How to complete this task: Please print the data shown below without any alteration.

Data under study:
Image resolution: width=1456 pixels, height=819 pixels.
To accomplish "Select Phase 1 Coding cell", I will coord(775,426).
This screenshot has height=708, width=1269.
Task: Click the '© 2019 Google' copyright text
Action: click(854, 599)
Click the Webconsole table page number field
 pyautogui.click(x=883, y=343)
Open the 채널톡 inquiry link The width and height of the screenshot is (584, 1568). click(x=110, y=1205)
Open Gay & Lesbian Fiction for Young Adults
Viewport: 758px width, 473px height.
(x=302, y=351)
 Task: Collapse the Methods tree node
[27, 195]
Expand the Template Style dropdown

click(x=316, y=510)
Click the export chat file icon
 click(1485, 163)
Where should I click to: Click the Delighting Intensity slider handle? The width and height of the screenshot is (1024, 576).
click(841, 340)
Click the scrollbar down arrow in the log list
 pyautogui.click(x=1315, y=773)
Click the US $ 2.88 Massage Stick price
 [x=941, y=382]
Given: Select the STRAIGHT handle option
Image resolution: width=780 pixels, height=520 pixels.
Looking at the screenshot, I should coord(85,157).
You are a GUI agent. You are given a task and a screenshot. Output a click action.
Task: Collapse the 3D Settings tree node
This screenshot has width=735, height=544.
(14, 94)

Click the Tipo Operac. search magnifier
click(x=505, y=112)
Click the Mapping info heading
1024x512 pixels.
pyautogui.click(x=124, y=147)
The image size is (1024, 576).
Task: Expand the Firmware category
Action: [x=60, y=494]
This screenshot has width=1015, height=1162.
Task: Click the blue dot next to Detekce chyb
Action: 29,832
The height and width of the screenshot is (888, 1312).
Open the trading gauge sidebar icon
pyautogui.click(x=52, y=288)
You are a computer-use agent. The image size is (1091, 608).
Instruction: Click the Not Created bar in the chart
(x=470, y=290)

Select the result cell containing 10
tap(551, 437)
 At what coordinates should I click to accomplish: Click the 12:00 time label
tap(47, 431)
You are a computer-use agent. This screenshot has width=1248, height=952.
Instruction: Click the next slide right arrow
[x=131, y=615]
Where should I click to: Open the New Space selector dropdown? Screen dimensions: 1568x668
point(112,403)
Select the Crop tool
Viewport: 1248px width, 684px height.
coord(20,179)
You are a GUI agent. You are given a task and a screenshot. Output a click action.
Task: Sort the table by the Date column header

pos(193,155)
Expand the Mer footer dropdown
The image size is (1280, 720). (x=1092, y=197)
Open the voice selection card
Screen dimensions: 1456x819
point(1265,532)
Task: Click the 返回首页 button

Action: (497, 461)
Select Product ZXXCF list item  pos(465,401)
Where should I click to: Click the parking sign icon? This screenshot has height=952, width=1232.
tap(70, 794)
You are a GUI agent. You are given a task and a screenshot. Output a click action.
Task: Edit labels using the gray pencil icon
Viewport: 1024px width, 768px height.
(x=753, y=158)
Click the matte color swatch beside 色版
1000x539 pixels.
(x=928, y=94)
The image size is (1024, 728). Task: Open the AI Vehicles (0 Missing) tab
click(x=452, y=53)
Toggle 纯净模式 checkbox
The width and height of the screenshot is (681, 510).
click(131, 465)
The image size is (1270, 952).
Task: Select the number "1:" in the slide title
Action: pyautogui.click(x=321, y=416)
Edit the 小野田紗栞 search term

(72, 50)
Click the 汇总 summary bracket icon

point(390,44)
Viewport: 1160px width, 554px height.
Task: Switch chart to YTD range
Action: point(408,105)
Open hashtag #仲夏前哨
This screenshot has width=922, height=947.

Answer space:
Image resolution: width=1456 pixels, height=819 pixels.
To accomplish "Select Phase 1 Coding cell", I will coord(775,426).
This screenshot has height=708, width=1269.
Task: Click the '© 2019 Google' copyright text
Action: click(854, 599)
Click the Webconsole table page number field
 pyautogui.click(x=883, y=343)
Open the 채널톡 inquiry link The width and height of the screenshot is (584, 1568). click(x=110, y=1205)
Open Gay & Lesbian Fiction for Young Adults
Viewport: 758px width, 473px height.
(x=302, y=351)
 Task: Collapse the Methods tree node
[27, 195]
Expand the Template Style dropdown

click(x=316, y=510)
Click the export chat file icon
 click(1485, 163)
Where should I click to: Click the Delighting Intensity slider handle? The width and height of the screenshot is (1024, 576).
click(841, 340)
Click the scrollbar down arrow in the log list
 pyautogui.click(x=1315, y=773)
Click the US $ 2.88 Massage Stick price
 [x=941, y=382]
Given: Select the STRAIGHT handle option
Image resolution: width=780 pixels, height=520 pixels.
Looking at the screenshot, I should coord(85,157).
You are a GUI agent. You are given a task and a screenshot. Output a click action.
Task: Collapse the 3D Settings tree node
This screenshot has width=735, height=544.
(14, 94)

Click the Tipo Operac. search magnifier
click(x=505, y=112)
Click the Mapping info heading
1024x512 pixels.
pyautogui.click(x=124, y=147)
The image size is (1024, 576).
Task: Expand the Firmware category
Action: [x=60, y=494]
This screenshot has width=1015, height=1162.
Task: Click the blue dot next to Detekce chyb
Action: 29,832
The height and width of the screenshot is (888, 1312).
Open the trading gauge sidebar icon
pyautogui.click(x=52, y=288)
You are a computer-use agent. The image size is (1091, 608).
Instruction: Click the Not Created bar in the chart
(x=470, y=290)

Select the result cell containing 10
tap(551, 437)
 At what coordinates should I click to accomplish: Click the 12:00 time label
tap(47, 431)
You are a computer-use agent. This screenshot has width=1248, height=952.
Instruction: Click the next slide right arrow
[x=131, y=615]
Where should I click to: Open the New Space selector dropdown? Screen dimensions: 1568x668
point(112,403)
Select the Crop tool
Viewport: 1248px width, 684px height.
coord(20,179)
You are a GUI agent. You are given a task and a screenshot. Output a click action.
Task: Sort the table by the Date column header

pos(193,155)
Expand the Mer footer dropdown
The image size is (1280, 720). (x=1092, y=197)
Open the voice selection card
Screen dimensions: 1456x819
point(1265,532)
Task: Click the 返回首页 button

Action: (497, 461)
Select Product ZXXCF list item  pos(465,401)
Where should I click to: Click the parking sign icon? This screenshot has height=952, width=1232.
tap(70, 794)
You are a GUI agent. You are given a task and a screenshot. Output a click action.
Task: Edit labels using the gray pencil icon
Viewport: 1024px width, 768px height.
(x=753, y=158)
Click the matte color swatch beside 色版
1000x539 pixels.
(x=928, y=94)
The image size is (1024, 728). Task: Open the AI Vehicles (0 Missing) tab
click(x=452, y=53)
Toggle 纯净模式 checkbox
The width and height of the screenshot is (681, 510).
click(131, 465)
The image size is (1270, 952).
Task: Select the number "1:" in the slide title
Action: pyautogui.click(x=321, y=416)
Edit the 小野田紗栞 search term

(72, 50)
Click the 汇总 summary bracket icon

point(390,44)
Viewport: 1160px width, 554px height.
Task: Switch chart to YTD range
Action: point(408,105)
Open hashtag #仲夏前哨
This screenshot has width=922, height=947.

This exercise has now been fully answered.